* Text segment:
======
I've noticed this myself too. If you're white and middle-class and dare to use mass transit, even to get between the car repair shop and your office, your friends and family will be amazed that you made it out alive and with your wallet, and they'll ask you how the ride went, as if you had just visited a war zone. Also expect to be asked how smelly it was, or if any riders vomited.
In Tallahassee, US 90 goes right through the middle of the city as Tennessee St., three lanes each direction for 2.2 miles. There is a plan being floated around to turn the outside lanes into bus and bike lanes, making it only two "regular" lanes each direction. Of course, all the businesses on the street are screaming bloody murder, and comments on the local news website are thinly veiled attacks at the only beneficiaries being bike-riding, freeloading hippies who need to take a bath, get a job, get a car, and start paying taxes. Attacks are also directed at mass transit, which one commenter decried as a massive burden on the City budget (it's 2%).
Regarding racism/classism, I feel that the same attitudes are also what make so many people opposed to universal health care. A lot of people (even liberals) insist we "already have" universal health care, since poor people can go to the emergency room or the "free clinic".
The reality is that they do not want to be sitting in their dentist's waiting room and watch a woman wearing a McDonald's uniform come in and take a seat. She needs to be at the "free clinic" with her type, not at "my" dentist.
Just like mass transit--they don't want to be riding the metro and find themselves face-to-face with a woman wearing a McDonald's uniform.
> >The longer I live, the more I'm convinced that racism lies behind much of both the suburbanization and the auto-centricity of America.
> I'm more and more of the opinion that this is true. The only good news here is that it appears that most people in the younger generations have gone beyond racism, at least if the behavior of school kids in NJ is any barometer. I often see them in mixed-race groups.
> The decimation of black neighborhoods in the 50's and 60's by "urban renewal" (i.e., the demolition of black neighborhoods) and the construction of urban "interstates" against the will of their leading promoter, Dwight Eisenhower, were acts that were effectively and probably intentionally racist.
> I wish I were not so often ashamed of my nation.
======
(Items in a dataset)
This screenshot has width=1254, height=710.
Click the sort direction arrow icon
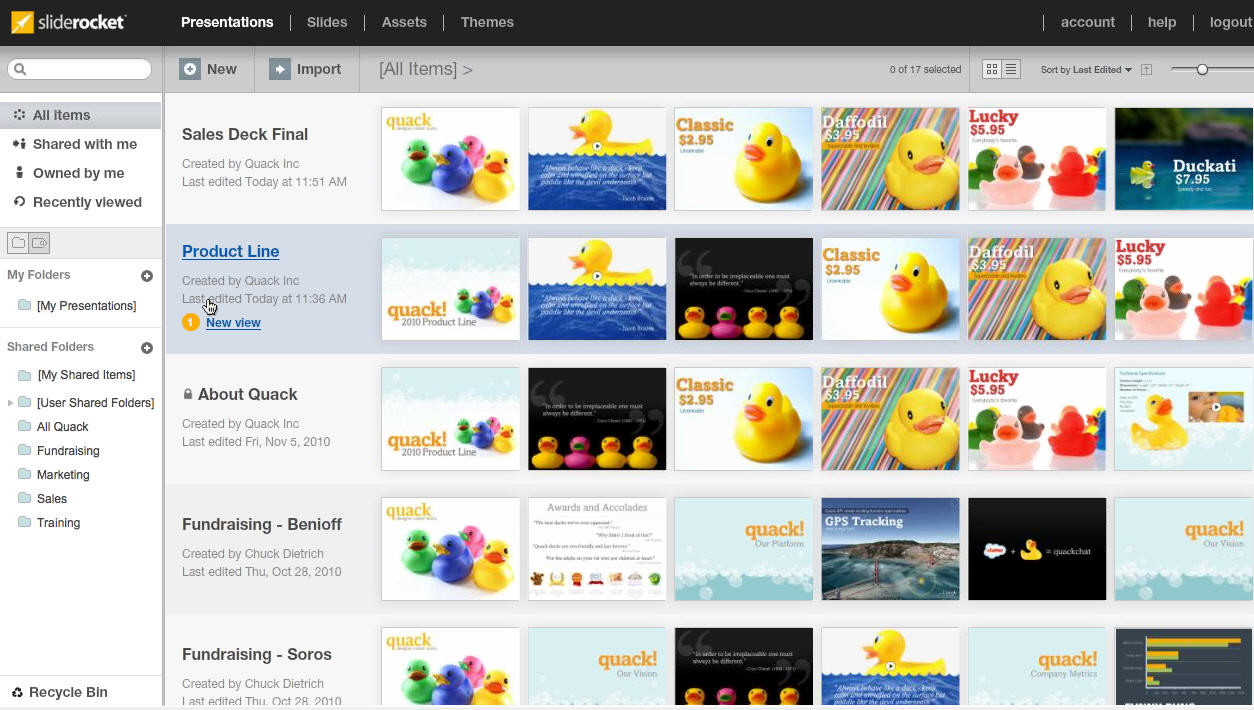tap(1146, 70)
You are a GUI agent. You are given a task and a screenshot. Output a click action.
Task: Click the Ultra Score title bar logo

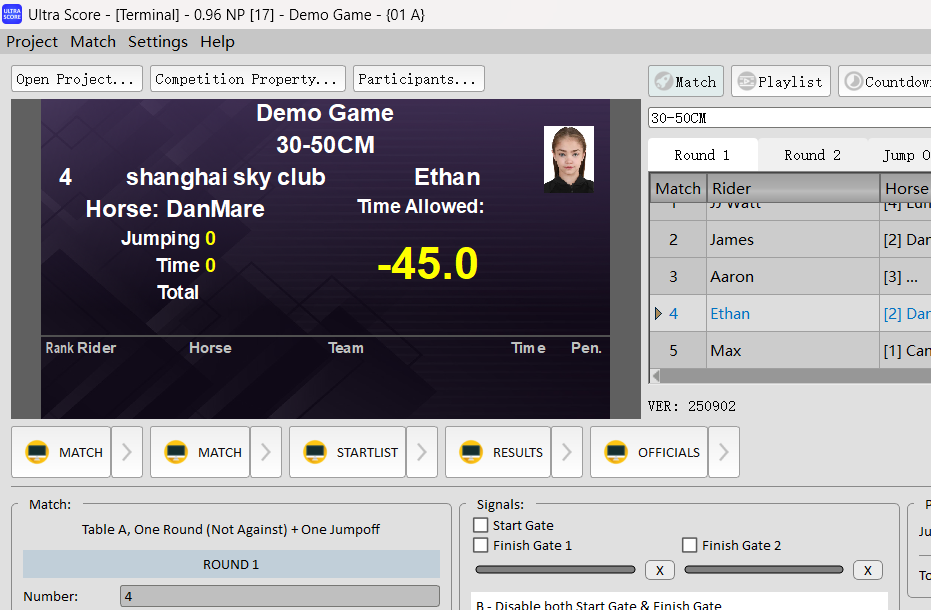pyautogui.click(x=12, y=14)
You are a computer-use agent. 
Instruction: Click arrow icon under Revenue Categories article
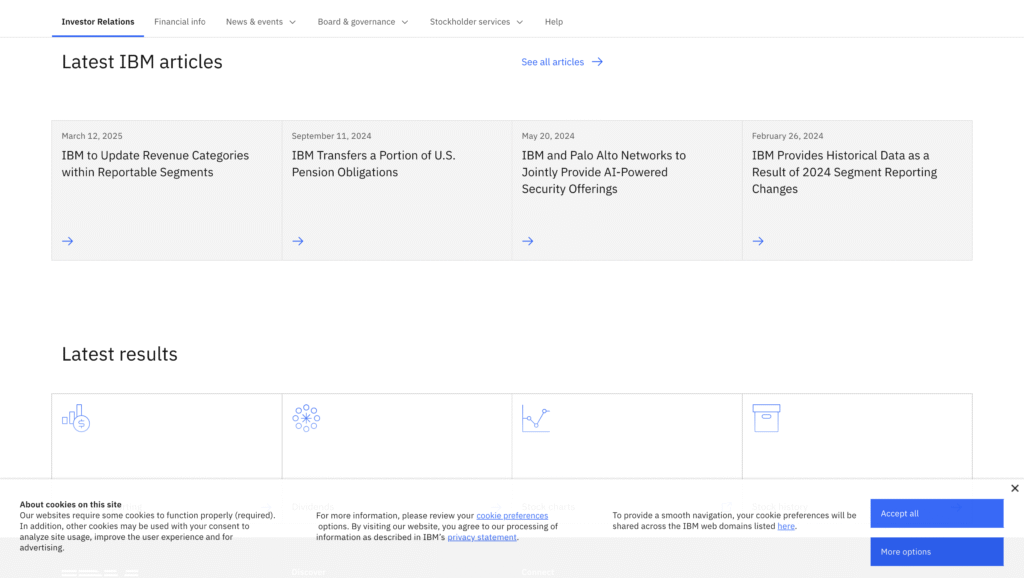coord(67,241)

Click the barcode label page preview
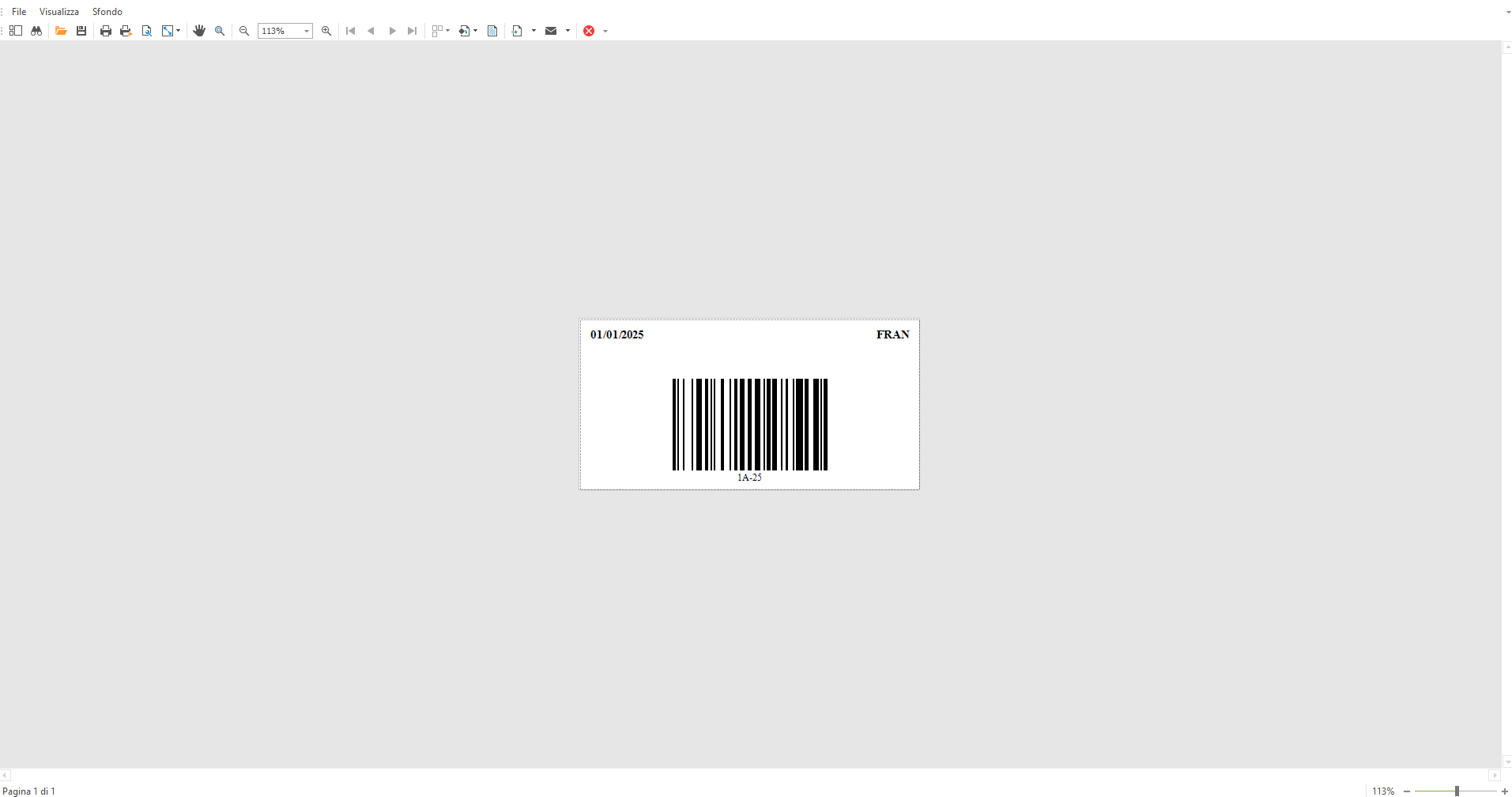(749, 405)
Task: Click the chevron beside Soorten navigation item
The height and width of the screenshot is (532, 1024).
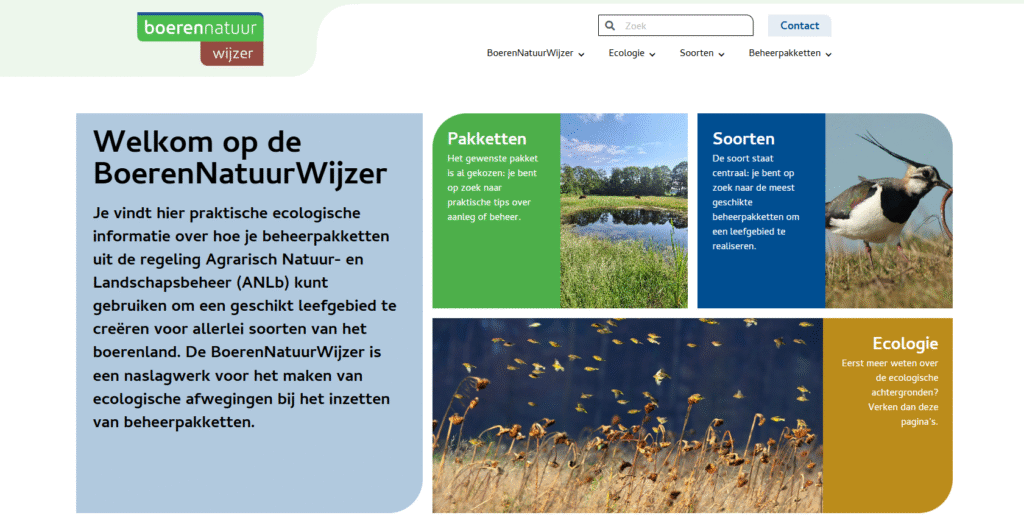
======
Translate this sentence from the post on mass transit and class into French: "Also expect to be asked how smelly it was, or if any riders vomited." The data has no role in this.

Attendez-vous aussi à ce qu'on vous demande à quel point ça sentait mauvais, ou si des passagers ont vomi.